We then switched to a raw diet and it was perfect. No more issues. He loved it too. so excited to eat, poops were solid, small and less frequent. However we then had a human baby and the raw diet was too hard to manage. we live in the city, so feeding him became a challenge and it was a constant battle with the germs and contamination around the house, etc. So we switched back to kibble. Same old issues.

So now I want to ask about dehydrated raw. Is it good enough for the main meal source? Is it germ free? Anyone have any history with it or know of any places I can go to research a little more on this would be very helpful.

thx


----------



## einspänner (Sep 8, 2012)

I would suggest going to a cooked diet before I'd suggest dehydrated raw, but that doesn't solve sourcing/storage issues. My vet recommends this crockpot diet she developed and it looks like dogs have done well switching from kibble to that. 

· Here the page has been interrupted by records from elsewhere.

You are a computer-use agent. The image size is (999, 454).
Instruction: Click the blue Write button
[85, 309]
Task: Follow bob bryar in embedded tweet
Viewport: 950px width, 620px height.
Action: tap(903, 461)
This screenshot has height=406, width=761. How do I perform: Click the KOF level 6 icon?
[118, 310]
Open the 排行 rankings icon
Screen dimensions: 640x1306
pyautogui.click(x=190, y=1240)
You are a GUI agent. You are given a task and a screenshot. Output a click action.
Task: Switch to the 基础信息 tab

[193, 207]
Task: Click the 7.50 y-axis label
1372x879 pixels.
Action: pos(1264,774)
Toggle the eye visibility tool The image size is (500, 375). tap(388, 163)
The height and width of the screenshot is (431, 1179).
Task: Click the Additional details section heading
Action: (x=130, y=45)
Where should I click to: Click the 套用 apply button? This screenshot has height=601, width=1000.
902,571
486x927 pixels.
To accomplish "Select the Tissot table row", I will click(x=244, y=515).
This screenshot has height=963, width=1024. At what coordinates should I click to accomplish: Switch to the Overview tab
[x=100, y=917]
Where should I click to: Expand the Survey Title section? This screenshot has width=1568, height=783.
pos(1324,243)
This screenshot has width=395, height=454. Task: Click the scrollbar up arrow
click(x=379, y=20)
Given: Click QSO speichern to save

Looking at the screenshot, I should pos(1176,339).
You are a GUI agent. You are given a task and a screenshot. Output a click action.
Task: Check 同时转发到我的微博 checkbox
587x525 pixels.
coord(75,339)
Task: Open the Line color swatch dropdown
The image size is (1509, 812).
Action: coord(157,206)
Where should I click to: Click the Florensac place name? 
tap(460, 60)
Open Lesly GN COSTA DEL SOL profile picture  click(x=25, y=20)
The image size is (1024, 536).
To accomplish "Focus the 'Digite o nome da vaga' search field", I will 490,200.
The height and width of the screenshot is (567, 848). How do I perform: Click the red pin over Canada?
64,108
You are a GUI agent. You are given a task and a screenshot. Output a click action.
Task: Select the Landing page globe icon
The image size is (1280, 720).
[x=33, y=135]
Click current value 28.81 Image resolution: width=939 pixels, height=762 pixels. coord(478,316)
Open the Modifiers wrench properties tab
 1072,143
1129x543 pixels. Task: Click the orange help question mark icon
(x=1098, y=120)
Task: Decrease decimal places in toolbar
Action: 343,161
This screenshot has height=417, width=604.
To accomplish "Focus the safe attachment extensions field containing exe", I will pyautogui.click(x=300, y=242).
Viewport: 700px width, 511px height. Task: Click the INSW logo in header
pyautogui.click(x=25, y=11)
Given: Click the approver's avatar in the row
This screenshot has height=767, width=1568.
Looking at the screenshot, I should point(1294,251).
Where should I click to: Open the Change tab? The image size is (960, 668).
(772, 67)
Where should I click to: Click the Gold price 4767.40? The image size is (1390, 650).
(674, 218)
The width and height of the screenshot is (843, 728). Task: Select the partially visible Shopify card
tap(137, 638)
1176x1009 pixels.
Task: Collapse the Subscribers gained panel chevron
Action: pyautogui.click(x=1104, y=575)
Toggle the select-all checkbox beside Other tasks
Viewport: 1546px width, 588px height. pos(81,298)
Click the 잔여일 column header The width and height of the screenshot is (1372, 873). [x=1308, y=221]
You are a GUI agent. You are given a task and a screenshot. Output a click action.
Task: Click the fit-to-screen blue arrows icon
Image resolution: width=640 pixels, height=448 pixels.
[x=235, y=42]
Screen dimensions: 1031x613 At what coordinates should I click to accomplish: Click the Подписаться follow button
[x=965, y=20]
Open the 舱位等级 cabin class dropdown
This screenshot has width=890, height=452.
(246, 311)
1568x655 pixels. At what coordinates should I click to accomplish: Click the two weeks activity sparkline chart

I use a mix of Honest Kitchen and Vital Essentials, dehydrated and freeze-dried "raw" respectively, when we go camping or when I'm feeling a little lazy. That's what my local pet store recommended, but they also carry Sojos and Primal Pet Foods. Scout definitely does better on dehydrated raw than on kibble, so it's worth a shot. 

People can get salmonella from kibble too. In a way I think raw meat is safer because we've been taught to be really careful with clean-up. If cross-contamination is your biggest concern, dehydrated raw isn't going to solve that. I'd train Bryce to keep his food on a towel that you immediately pick up out of reach of baby or feed him in his crate to contain germs.


----------